What Is Organized, Anyway?

Most of us have no trouble defining what it means to be disorganized because the evidence is all around us. When it’s hard to get out the door on time because necessary household items such as car keys, handbags, or children’s homework are nowhere to be found, or when bills go unpaid because they’re mislaid or lost, it spells disorganization.

Understanding what it means to be organized, on the other hand, can be a bit more difficult. In a nutshell, you picked up this book because you want life to be easier. That desire to live more simply, directly, and freely is at the heart of what you mean when you say you need to get organized.

Depending on the individual, the process of getting organized may involve clearing clutter, getting control of time, revamping storage, establishing new routines, or all of these things. The precise mix varies from person to person. Someone with a clutter problem will take a different road to organization than a person who needs to improve time-management skills. The secret to getting organized fast is focusing on your own challenges, abilities, and goals, and creating your own unique path to an organized life.

What will it take to move you from where you are to where you want to be? To clear the way forward, let’s examine some myths and misconceptions about the organizing process.

SPEEDY SOLUTION

For a quick start to a more organized life, carry a small notepad with you at all times. Each time you remember an item you need to buy or a task you need to do, make a note of it. Using a notepad or smartphone to track fleeting must-do items saves time and frees your brain for more important work. Trap them now to tap them later!

Organizing Myths and Misconceptions

Sometimes efforts to get organized can get hung up on inaccurate ideas of what organization is and how you achieve it. See how many of these statements about organization you agree with:

  Getting organized takes a lot of time.

  You have to buy stuff to get organized.

  Organized homes are neat and tidy.

  Organizing systems are really complicated.

Surprise! None of these statements is true. All of them express commonly held misconceptions about the process of getting organized.

Does it take time to get organized? Sure it does, but a lot less than the time you spend fighting the day-to-day effects of disorganization.

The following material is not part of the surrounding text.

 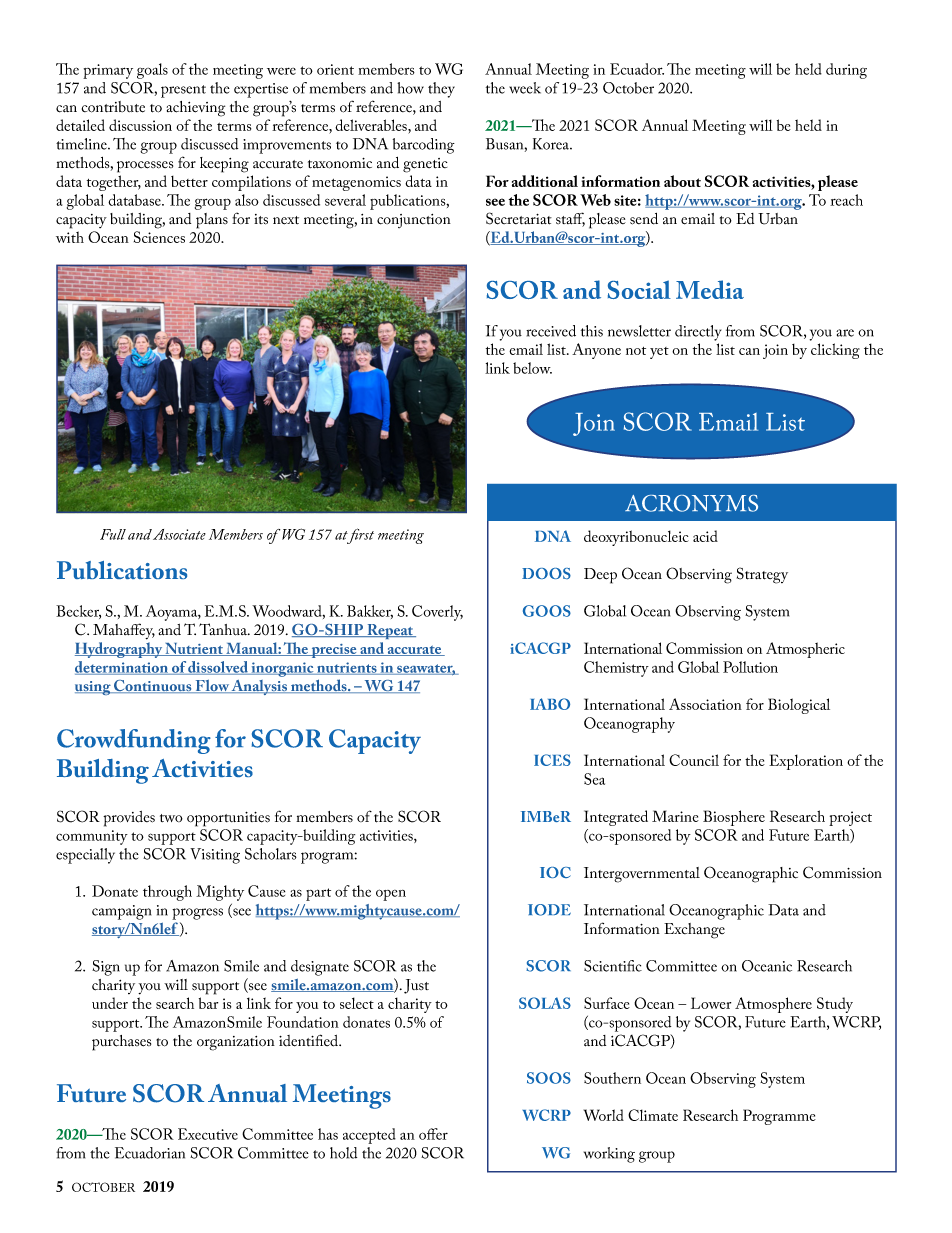 I want to click on ACRONYMS, so click(x=691, y=503).
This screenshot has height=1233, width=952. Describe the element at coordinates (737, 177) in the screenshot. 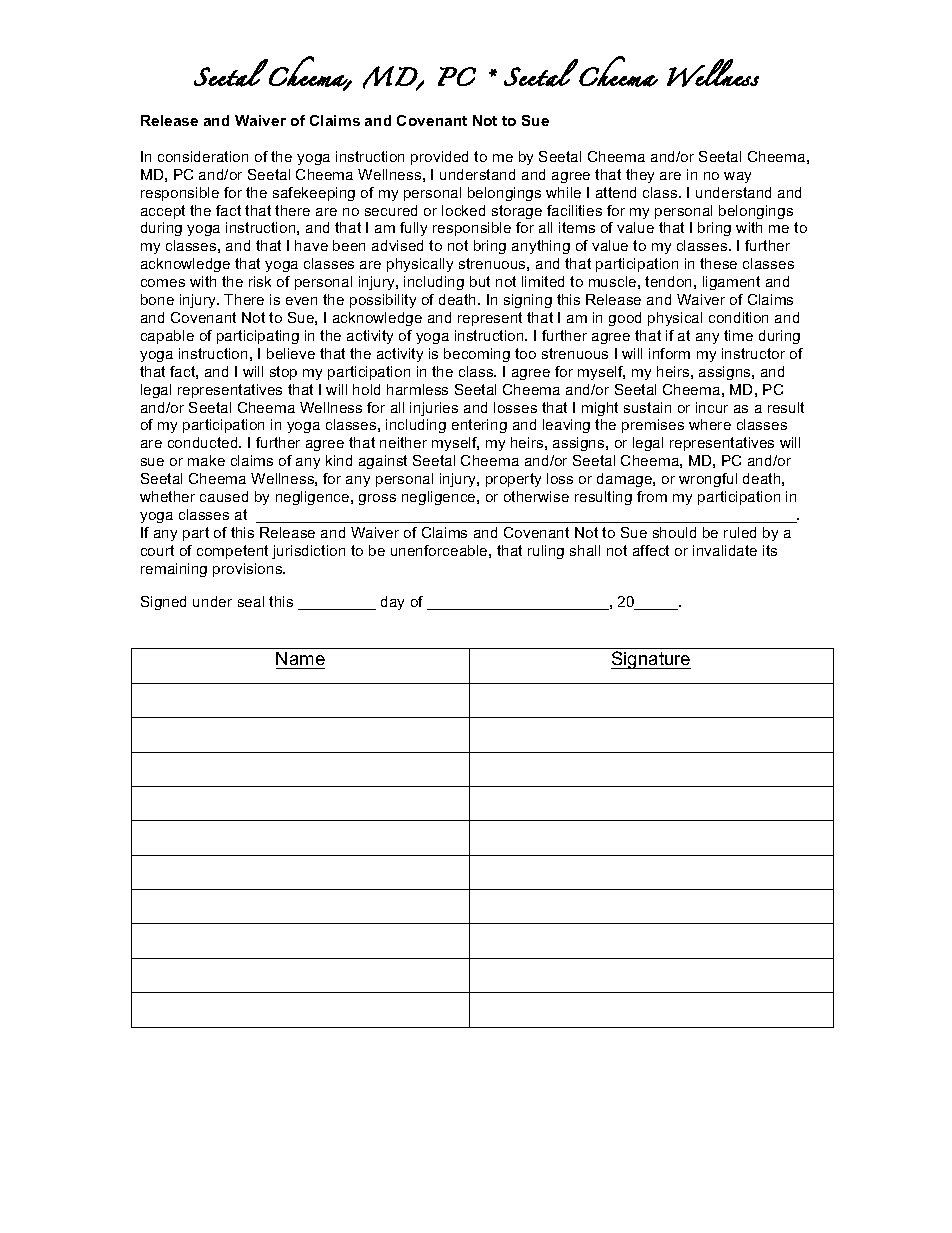

I see `way` at that location.
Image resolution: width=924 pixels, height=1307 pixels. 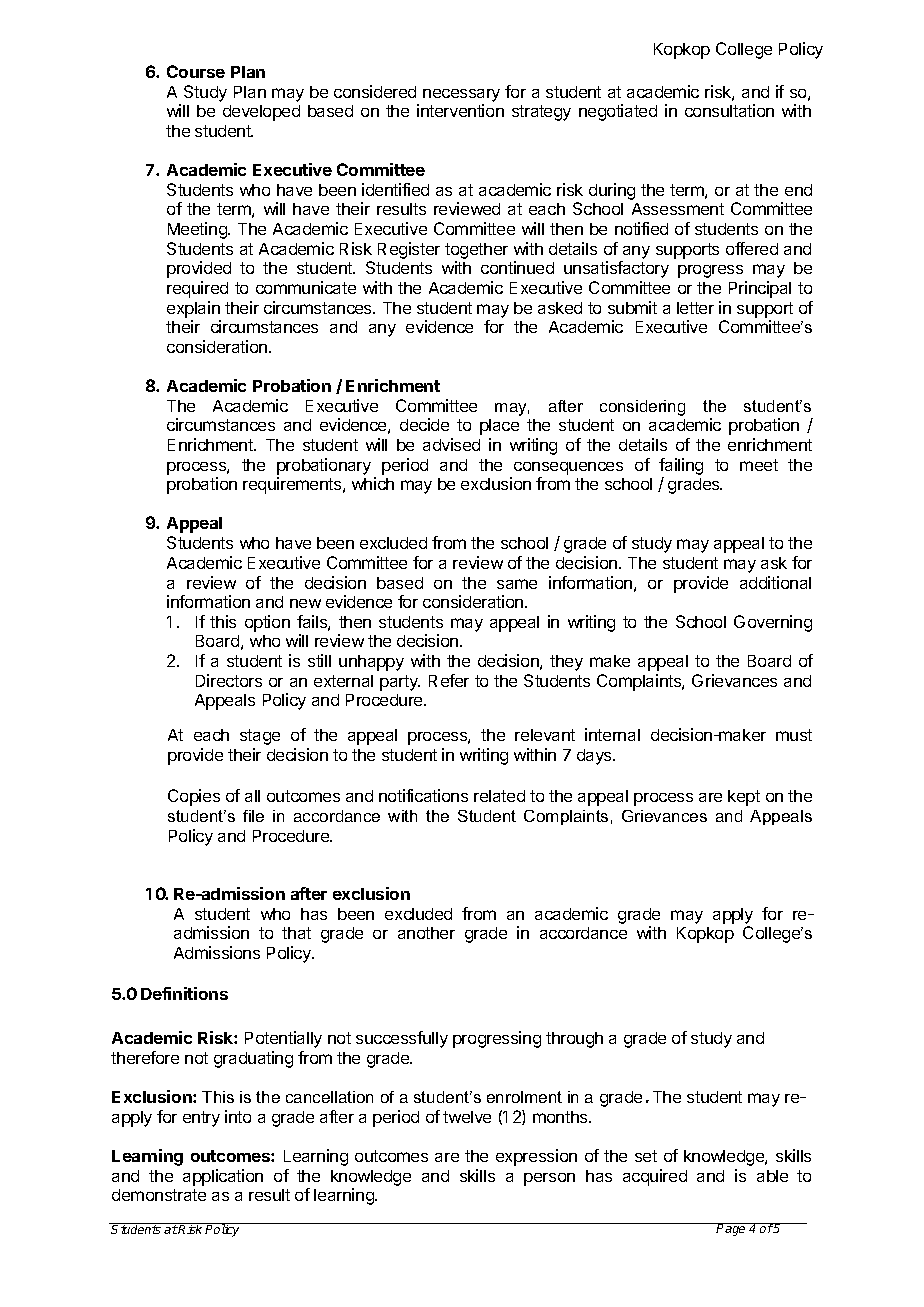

Getting organized is like riding a bicycle. When you’re just learning to ride a two-wheeler, you have plenty of false starts and stops, and you wobble a lot. But soon enough, you find your balance. From that point on, all it takes to go is a tiny push on the pedal.

Yes, you’ll invest some time in the beginning stages of getting organized. But just as with that bicycle, your efforts will move you along far more quickly than they did before. Once past the first part of the learning curve, an organized life takes very little time to maintain.

What about expense? Well, who doesn’t love visiting a store devoted to organizing products? Wandering down the aisles, it’s easy to imagine living a serene and organized life. But oh, the price tag! Specialty organizers can carry a hefty price tag, so you decide that you can’t afford to get organized—not this pay period, anyway.

Nonsense! While organizing products offer clever and useful solutions to many common problems, buying them is not a prerequisite to getting organized. Their place in the organization process comes after the hard work has been done of cutting clutter, evaluating household storage, and making educated decisions about the requirements of your space and your stuff. None of these activities costs a dime, and neither does getting organized.

Can you tell an organized space by the way it looks? Be careful—organized is not a decorating style. Despite the efforts of home magazines to convince you otherwise, there’s no such thing as an organized housing style.

A minimalist home can look great on the surface but dissolve into chaos when you open a drawer or search for a filed paper. On the other hand, a cozy country house, complete with scattered belongings and children’s toys, can be a beautifully organized home that supports the daily life of the family that lives there. Know an organized space by the way it works, not by the way it looks.

What about all those complex organization systems out there, the ones with mission statements and planner pages and checklists? Yes, they do exist, and for many people they represent an effective path to organized living. However, structured get-organized systems are not the only route to the goal. By all means, make use of them if they work well with your organizing style, your goals, and your budget. But if all those little check boxes make your skin crawl, take heart! You can achieve the same results with nothing more complicated than a simple spiral notebook and a pen.

One Right Way—Yours

Another factor can trip you up when reaching for better home and personal organization: the guru. Browsing the bookstore or surfing online, you can encounter testimonials about this method or that writer or workshop, and all of them are glowing. “Gee,” you say to yourself, “if it works for them, it has to work for me!”

If you’re lucky enough to hook up with a method that meets your personal organizing needs and preferences, it’ll be a match! But problems arise when you try to shove your square peg into their round hole. Experiencing setbacks when everyone around you appears to be making great strides forward can throw you off the path altogether.

The fastest way to create an organized life that you can live with is to know yourself. Your goals, your strengths, and your challenges all affect where you’ll start and how you’ll travel down the path.

This book helps you determine your own clutter tolerance, filing preferences, time-management style, and taste in routines to help you craft a custom get-organized plan that will work for you—and work quickly.

ROAD HAZARD

When you’re fed up with a disorganized life, it’s tempting to go on the organizing equivalent of a crash diet, changing everything in your life at once. Resist the urge! Just as with weight loss, the secret to organized success is slow, steady progress. Save your energy for the long haul so you can sustain the journey to an organized life.